Both he and the CSEA’s Berkeley called the Janus decision, in which the Supreme Court prohibited public-employee unions from collecting fees from nonmembers they represent, “a wake-up call” for the union movement.

LP Publisher Neal Tepel (r) with TWU Local 100 President Tony Utano.

“I don’t want to minimize the fierceness and the depth of the attacks, but so far, I think the result has been to re-energize many of us. The challenge is to keep that up,” said Barbara Bowen. “Also, right now, any kind of workers’ organization or democratic organization is precious. In a way, they’ve always been, but it’s especially true now, so we have to nurture them and support them.”
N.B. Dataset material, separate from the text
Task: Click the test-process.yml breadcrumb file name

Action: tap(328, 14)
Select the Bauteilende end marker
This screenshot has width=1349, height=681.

In his 20 years in DC 37’s Local 1407, said Uddin, “I have never done, my local has never done, what we are doing today to organize, to talk one-on-one with our membership, because we believe that every member must be involved at a time when we are attacked from everywhere, every corner of the Republican machine. We are going to fight it back, and we are going to win.”

What’s been important over the last two years is “showing that labor is strong in this country, regardless of what attacks come out of the Trump administration and the GOP-controlled Congress, where they try to roll back rights of workers and regular Americans,” said Teamsters Local 814 President Mike Corbett, whose union represents moving, storage, and art-gallery workers. “That’s not what we believe in. We believe in raising everybody up. That’s what labor’s all about, and that’s why we’re out here today. Happy Labor Day, everybody!”